Which brings me to the team and culture. The founding team of Andy, Alex and Christopher have led from the front with a vision that has attracted some truly world-class engineers, and more broadly built a solid foundation for a company that is set to scale. From the outset, they established a pervasive culture of excellence, innovation, openness, and respect that is impossible to bolt on as an afterthought. This was hugely important to me personally, and I know will be critical to our success as we grow the team.

“We have been fortunate to have had the benefit of working with some of the largest Kubernetes deployments out there… Essentials is a direct consequence of a lot of the lessons that we learned”

Q: What does the launch of Tigera Essentials for Kubernetes mean for Tigera, and the industry?

A: With all the excitement about Kubernetes, it is easy to forget that a significant cost of an application comes from keeping it up and running in production. While the developer community has embraced Kubernetes with a level of intensity that I don’t think we have ever seen before, we now need to turn our attention to the Operations community and build solutions to make them successful.

Given the scale and complexity of these applications, the operations teams responsible for ensuring high levels of availability will require powerful tools and technologies to ensure application health and security.
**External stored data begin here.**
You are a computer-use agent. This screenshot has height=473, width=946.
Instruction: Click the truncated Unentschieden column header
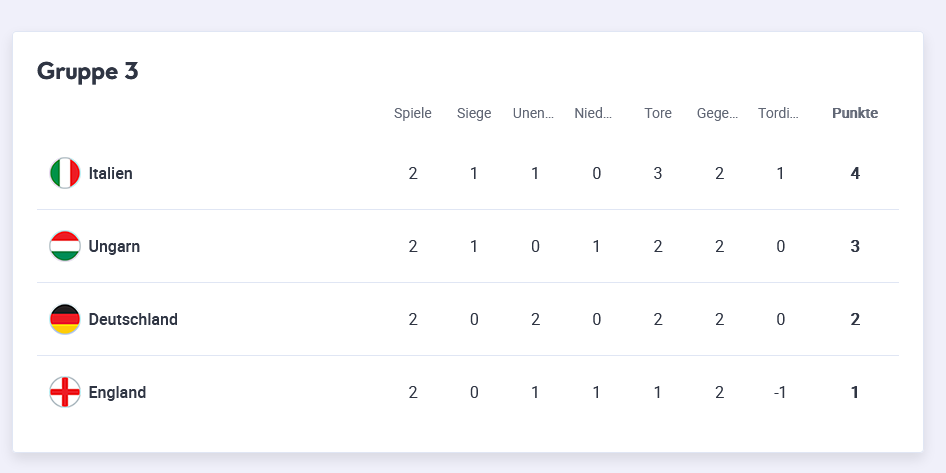pyautogui.click(x=534, y=113)
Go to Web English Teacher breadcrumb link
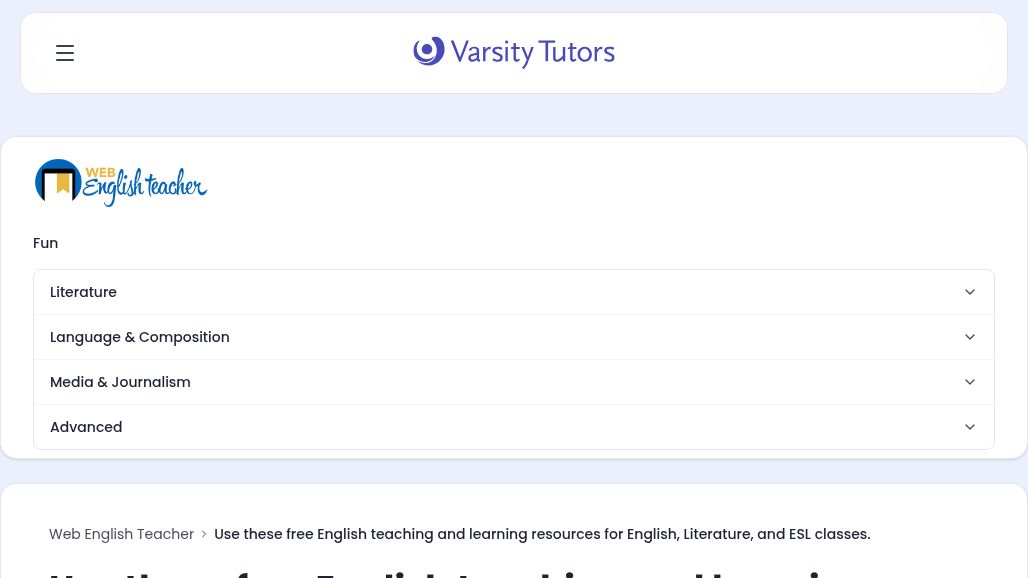Screen dimensions: 1028x578 [121, 534]
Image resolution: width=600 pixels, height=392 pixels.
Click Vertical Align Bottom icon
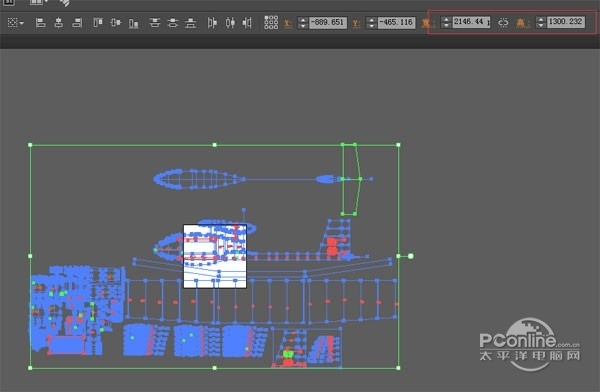point(133,23)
This is the class of problems that we have set out to solve in the domain of Application Connectivity through Tigera Essentials.

We have been fortunate to have had the benefit of working with some of the largest Kubernetes deployments out there (think: thousands of clusters, with the largest scaling up to thousands of nodes) because our Open Source Projects were an integral part of these deployments — and in many cases we were working closely with the largest users to help with their implementation.

Essentials is a direct consequence of a lot of the lessons that we learned from helping these teams take Kubernetes-based applications from a proof-of-concept to production, and what it took to keep them running. We have packaged up all this knowledge into Essentials in the form of some very powerful software tools.

We will also embrace innovation that comes from the rest of the community. For example, we believe that the Istio project embodies a powerful vision for application development. We took the decision to embrace it, assigning senior engineering resources to the Istio team at Tigera. Today, it is part of Tigera Essentials for Kubernetes and we offer technical support for it as part of that package.

The definition of Essentials will continue to evolve and expand. It is delivered via a subscription model that gives us the vehicle for delivering to our customers a stream of new features and capabilities that we are already working on and have in our backlog. So watch for a regular cadence of incremental releases every few weeks.

“We will build a high growth business that will have the scope and profitability to be a very exciting, independent player in the enterprise infrastructure market”

Q: What should we expect to see from Tigera over the coming year? And what is the long term objective?

A: I think we are rapidly establishing ourselves as the leader in the Application Connectivity space in the Kubernetes ecosystem — and we expect that position to strengthen over the coming year.

We will do this by staying very focused on listening to our customers, understanding the challenges that they are running into in the application connectivity space, building innovative solutions to address those gaps, and working closely with them to ensure their success.

Many of those solutions — particularly where they involve critical fundamental technologies where the broadest possible adoption is critical — will be in open source (both our own projects and others we embrace from the community). Some — particularly those targeted at enterprise-scale operations teams— will be delivered in commercial products such as Tigera Essentials.

Putting all this together, we will build a high growth business that will have the scope and profitability to be a very exciting, independent player in the enterprise infrastructure market.